§ **WORK ORDER**:
Look for the string "Given" in the data below, and copy each line that holds it.

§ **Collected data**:
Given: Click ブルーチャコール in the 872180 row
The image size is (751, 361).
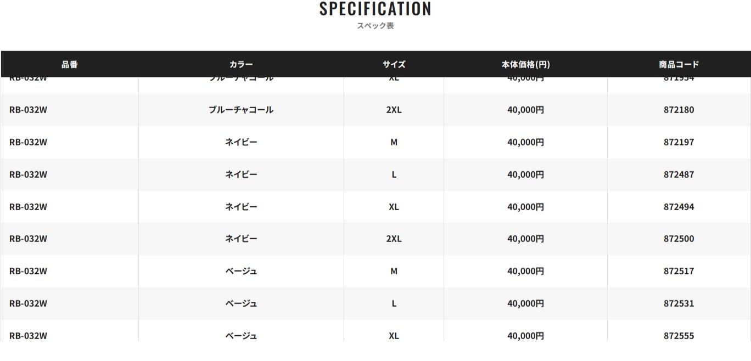Looking at the screenshot, I should click(x=241, y=110).
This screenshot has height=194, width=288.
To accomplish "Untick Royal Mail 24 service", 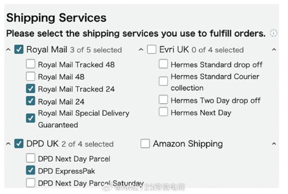I will point(30,101).
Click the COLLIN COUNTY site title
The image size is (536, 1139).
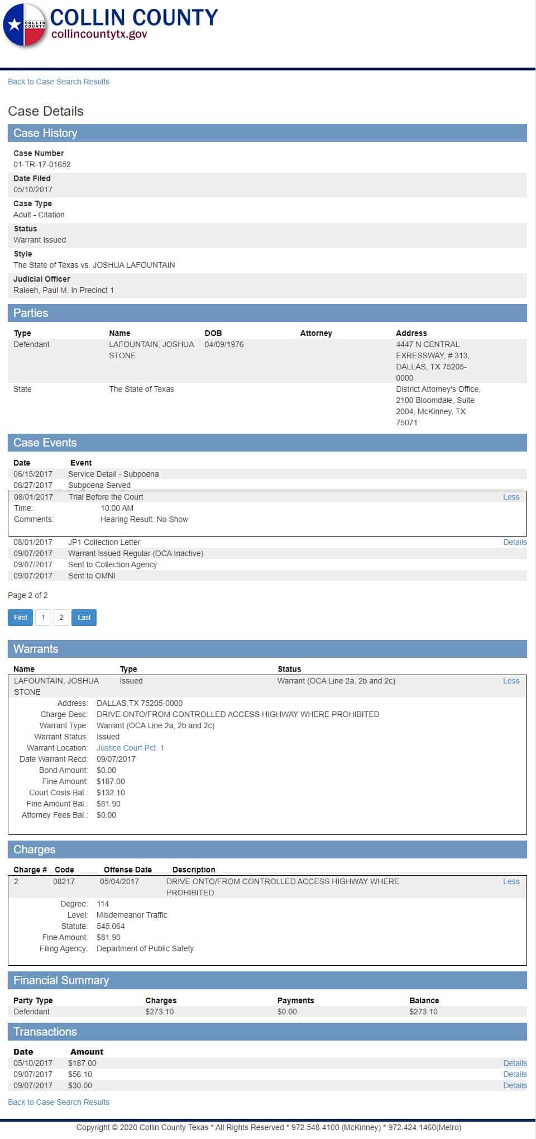pyautogui.click(x=134, y=17)
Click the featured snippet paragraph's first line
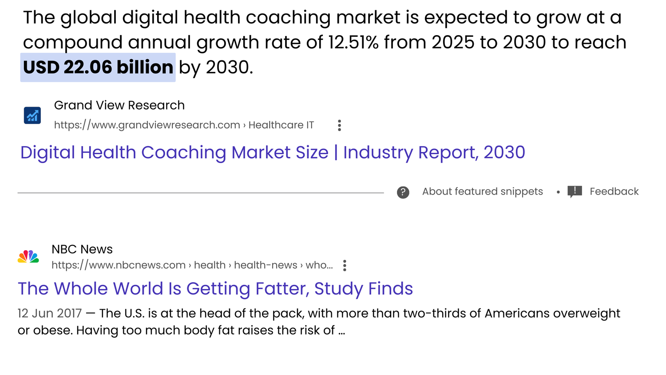This screenshot has height=375, width=666. (322, 18)
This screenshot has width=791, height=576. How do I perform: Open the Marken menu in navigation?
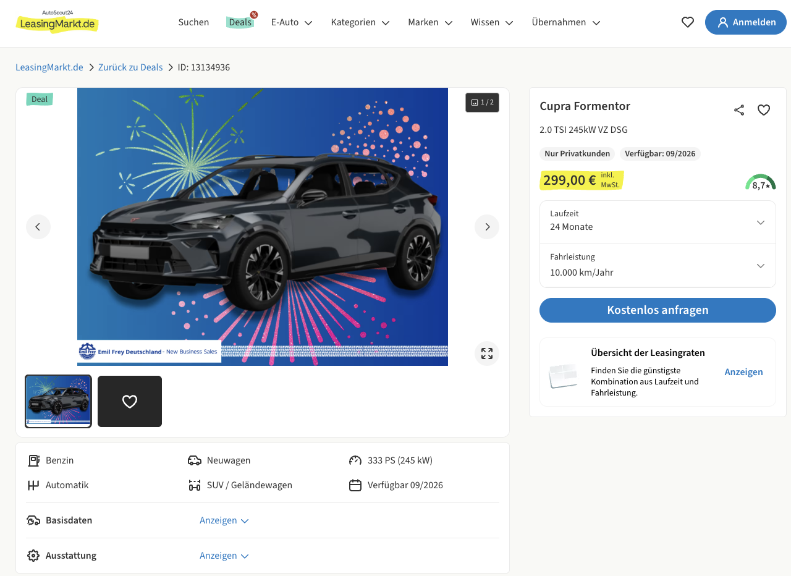click(x=430, y=22)
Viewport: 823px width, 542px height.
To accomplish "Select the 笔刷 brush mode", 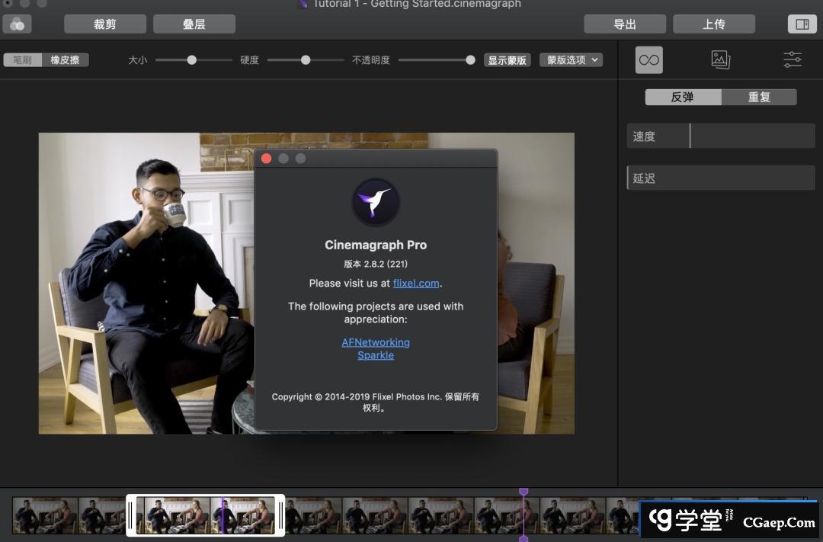I will pyautogui.click(x=22, y=59).
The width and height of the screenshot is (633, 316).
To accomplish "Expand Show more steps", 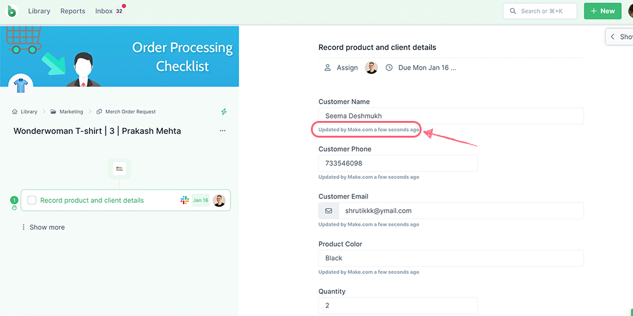I will 43,227.
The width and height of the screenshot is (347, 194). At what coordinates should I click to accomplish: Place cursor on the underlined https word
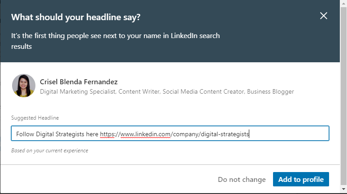(108, 134)
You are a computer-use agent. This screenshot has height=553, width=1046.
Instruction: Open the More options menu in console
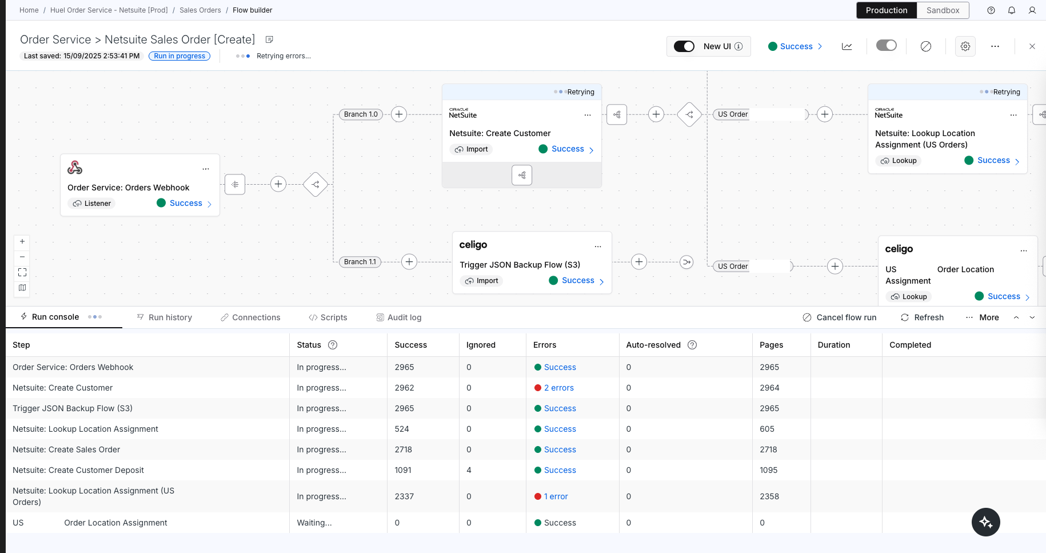click(983, 317)
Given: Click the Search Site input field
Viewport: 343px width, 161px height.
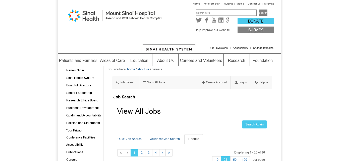Looking at the screenshot, I should coord(226,13).
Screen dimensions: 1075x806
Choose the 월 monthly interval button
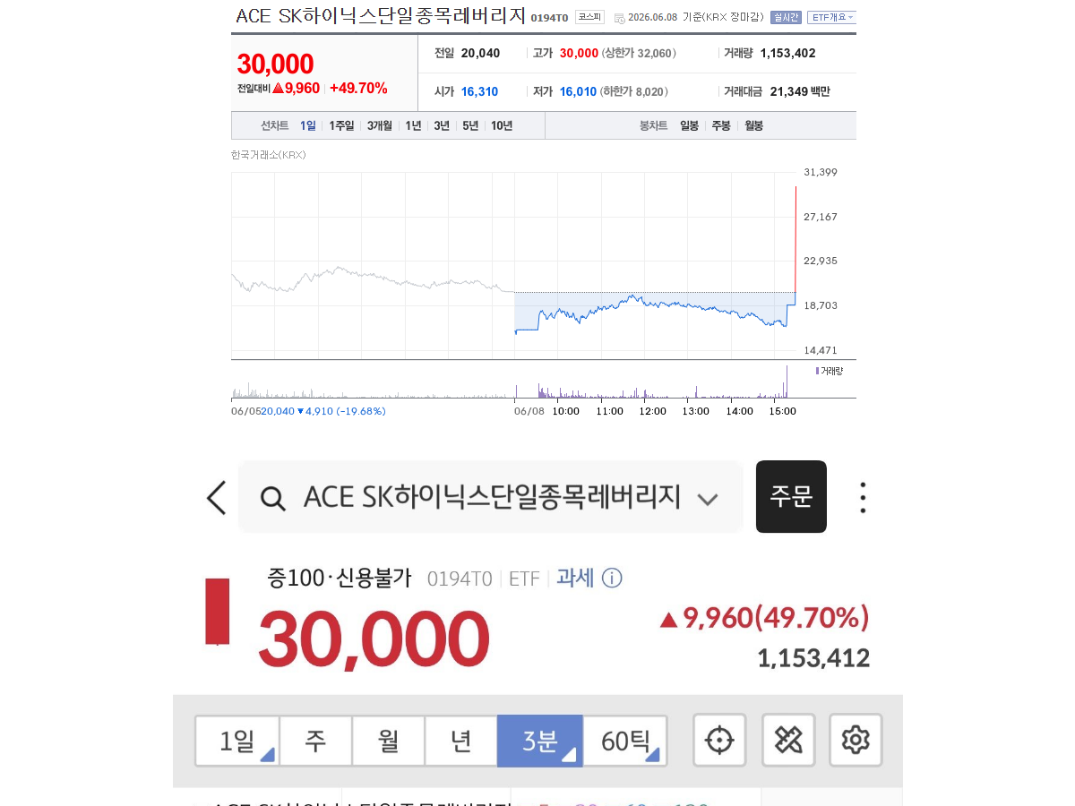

§ **ANSWER SPACE**:
Given: Click ブルーチャコール in the 872180 row
Given: Click the Search Site input field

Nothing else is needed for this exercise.